Arbeiter-Aufstand bei Foxconn

Beim Apple-Zulieferer Foxconn will einfach keine Ruhe einkehren. Nach Diskussionen um Löhne, Arbeitsbedingungen und Selbstmorde sorgte in dieser Woche ein Arbeiter-Aufstand im chinesischen Werk Chengdu für Schlagzeilen.

Arbeiter-Aufstand bei Foxconn

Nach Berichten der Zeitung Ming Pao entfachte der Krawall in der Herberge der Arbeiter, abseits des Fabrikgeländes. Es flogen Einrichtungsgegenstände und Feuerwerke.

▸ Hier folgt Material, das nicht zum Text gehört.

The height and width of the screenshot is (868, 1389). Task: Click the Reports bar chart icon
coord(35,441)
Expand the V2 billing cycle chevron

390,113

Mithilfe der örtlichen Polizei konnte das Sicherheitspersonal die rund 1.000 aufgebrachten Arbeiter beruhigen, einige mussten festgenommen werden.

Laut Ming Pao wollten die Krawallmacher gegen die niedrigen Löhne zu protestieren. Foxconn bestreitet dies jedoch als Ursache des Zwischenfalls. Angeblich habe man auch erst später von der Randale erfahren, da die Herberge nicht zu Foxconn gehöre.

Seit Beginn des Jahres sind die zahlreichen Missstände beim weltgrößten Elektronikhersteller auch in Cupertino stärker in den Fokus gerückt. In Apples Auftrag untersuchte die “Fair Labor Association”, eine Nichtregierungsorganisation zum Schutz von Arbeitern, die Bedingungen in den Werken. Nach Veröffentlichung der Ergebnisse versprach Foxconn, die Arbeitszeiten zu reduzieren und Löhne zu erhöhen.